Ah, Wilderness! (Clarence Brown, 1935) The 1933 Eugene O'Neill play adapted by the wife-husband team of Frances Goodrich and Albert Hackett, who also wrote The Thin Man, Father of the Bride, It's a Wonderful Life, and The Diary of Anne Frank (play and adaptations). Just the collective writer credits is reason enough to watch the film, which (I've read in some film circles, incorrectly as it turns out) inspired the "Andy Hardy" series at M-G-M.
"Inspired" as in as loose an interpretation of the term as possible. They're both about families and have Lionel Barrymore and Mickey Rooney in the credits. But, the "Hardy" series never dealt with alcoholism, sloth, and the revolutionary pangs of rebellion and first love that can raise the roof of any American domicile, until it is planed down to respectability (or some form of it). It may be the lightest of O'Neill's plays and so not threatening to the "American values" of M-G-M head Louis B. Mayer. But, the O'Neill name would have appealed to M-G-M production head Irving Thalberg (who had cut back activities after a 1932 heart attack) and his replacement David O. Selznick.It's not all Currier and Ives at the Miller household in 1906 New England, where father Nat (Barrymore) is a newspaper publisher, sagely juggling the traumas, large and small, happening under his roof, with wife Essie (Spring Byington), children (in order of birth) Arthur (Frank Albertson), Richard (Eric Linden), Mildred (Bonita Granville), and youngest Tommy (Mickey Rooney) and Nat's brother Sid (Wallace Beery) and Essie's sister Lily (Aline MacMahon). Sid is living in his brother's house because he can't hold a job, largely due to his constant drinking. Lily is there out of charity for a spinster, which Sid would love to change, if not for her constant rejection due to his drinking and questionable past.

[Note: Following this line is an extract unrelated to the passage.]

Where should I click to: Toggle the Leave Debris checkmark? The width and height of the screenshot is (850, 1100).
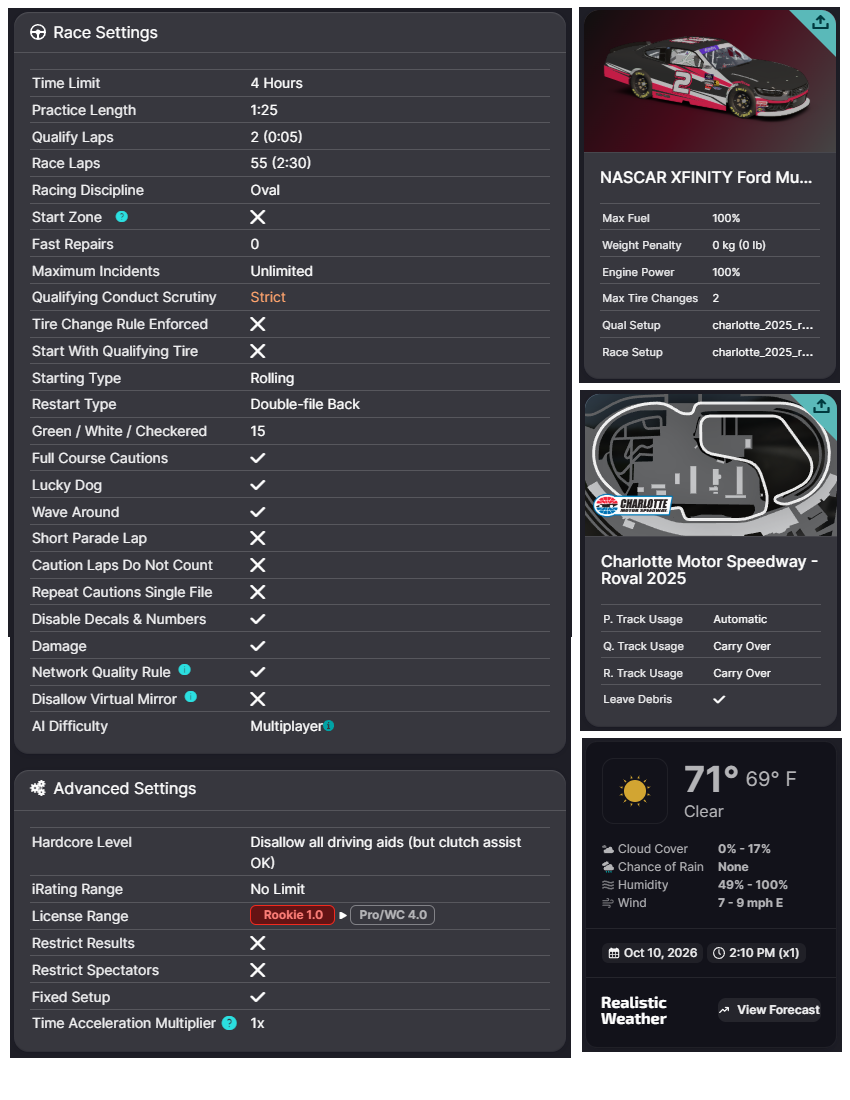(718, 699)
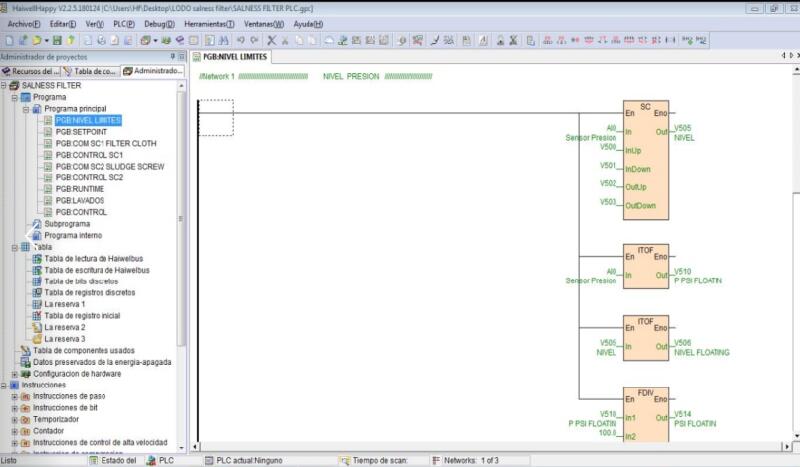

Then, there's Richard, about to graduate from High School and suffering the pangs of first love, two things that can puff out a guy's chest and mess with his head—as the saying goes "you can tell a Senior, but you can't tell him MUCH."*
With his mind swimming with Oscar Wilde, G. B. Shaw, Marx and The Rubáiyát of Omar Khayyam, and mooning over the girl next door (Cecilia Parker), he thinks himself a man of the world, bound for Yale, and is itching to prove himself, when, frankly, he's still living under his father's roof and hasn't even kissed a girl (or "the" girl, as she's afraid of kissing). The influences and urges set him up to become a failure like his Uncle Sid—although Sid, for all his talk and self-conceit (and self-deception) does have his uses—so, the faltering steps the kid takes to manhood have to be monitored and negotiated.
That includes not citing Marxist tracts in his graduation speech, learning how to drive the family's Stanley Steamer, his passionate love letters to his girl, Muriel, which are intercepted by her father and found to contain passages from Swinburne, leading to the parent storming the Miller residence and threatening to cancel advertising in father's newspaper. Muriel is forced to write a farewell letter to which man-of-world Richard can only blurt "Geewhillickers!" and bust out in tears.
To say nothing of his getting roaring drunk and getting rolled by a floozy.
Growing up is tough. And one is reminded of that other dramaturge John Wayne who when assured that that the immaturity of an opponent is a temporary thing and "will learn" usually replied "...if he lives." Nobody learns anything getting killed in the process.
But, O'Neill—and Goodrich and Hackett—makes sure the kid survives long enough to go to Yale. It's a sweet movie, sometimes painful, but everything promises, if not happiness, continuity, and maybe an upward trajectory from the fates of so many in O'Neill's plays, whose foibles and self-delusions are given a light dusting of sugar in Ah, Wilderness!